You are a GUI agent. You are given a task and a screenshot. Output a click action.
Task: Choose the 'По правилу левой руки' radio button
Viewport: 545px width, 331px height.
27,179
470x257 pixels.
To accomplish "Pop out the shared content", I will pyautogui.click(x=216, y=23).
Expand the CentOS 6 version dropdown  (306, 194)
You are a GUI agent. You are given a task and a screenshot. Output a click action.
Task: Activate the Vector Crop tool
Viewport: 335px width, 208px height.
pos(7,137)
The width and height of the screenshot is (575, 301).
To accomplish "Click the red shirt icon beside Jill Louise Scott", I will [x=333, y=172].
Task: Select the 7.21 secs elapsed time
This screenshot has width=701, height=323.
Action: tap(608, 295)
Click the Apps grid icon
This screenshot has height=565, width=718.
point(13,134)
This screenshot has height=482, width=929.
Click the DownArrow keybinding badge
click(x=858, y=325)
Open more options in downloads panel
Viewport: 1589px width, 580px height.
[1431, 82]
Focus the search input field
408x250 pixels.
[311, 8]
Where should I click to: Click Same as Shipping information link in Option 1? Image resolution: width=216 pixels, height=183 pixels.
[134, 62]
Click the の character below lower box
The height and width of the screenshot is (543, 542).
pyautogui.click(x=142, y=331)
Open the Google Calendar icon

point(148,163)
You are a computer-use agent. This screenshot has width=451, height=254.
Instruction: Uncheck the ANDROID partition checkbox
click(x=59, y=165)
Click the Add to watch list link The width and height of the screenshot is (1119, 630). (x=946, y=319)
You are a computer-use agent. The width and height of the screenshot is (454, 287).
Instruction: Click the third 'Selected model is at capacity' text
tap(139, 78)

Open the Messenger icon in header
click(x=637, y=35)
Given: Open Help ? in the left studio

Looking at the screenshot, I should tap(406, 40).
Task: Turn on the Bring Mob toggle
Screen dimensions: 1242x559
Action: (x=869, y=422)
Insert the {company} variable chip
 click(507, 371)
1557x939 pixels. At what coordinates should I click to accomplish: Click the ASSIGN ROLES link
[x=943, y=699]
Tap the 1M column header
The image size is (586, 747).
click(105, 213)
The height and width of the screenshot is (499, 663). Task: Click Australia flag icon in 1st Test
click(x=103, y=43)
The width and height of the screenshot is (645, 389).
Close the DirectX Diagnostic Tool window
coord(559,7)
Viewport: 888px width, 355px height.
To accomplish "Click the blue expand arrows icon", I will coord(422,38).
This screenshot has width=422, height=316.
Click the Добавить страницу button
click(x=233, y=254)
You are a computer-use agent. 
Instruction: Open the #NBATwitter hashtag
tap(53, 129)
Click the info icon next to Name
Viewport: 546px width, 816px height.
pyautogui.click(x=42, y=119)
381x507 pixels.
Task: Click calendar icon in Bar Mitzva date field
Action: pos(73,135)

**********

PROBLEM TO SOLVE
In this exercise, copy only the lines from the opening line of the material through the line where "Task: Activate the Vector Crop tool" appears.

RESULT
You are a GUI agent. You are given a task and a screenshot. Output a click action.
Task: Choose the 'По правилу левой руки' radio button
Viewport: 545px width, 331px height.
27,179
470x257 pixels.
To accomplish "Pop out the shared content", I will pyautogui.click(x=216, y=23).
Expand the CentOS 6 version dropdown  (306, 194)
You are a GUI agent. You are given a task and a screenshot. Output a click action.
Task: Activate the Vector Crop tool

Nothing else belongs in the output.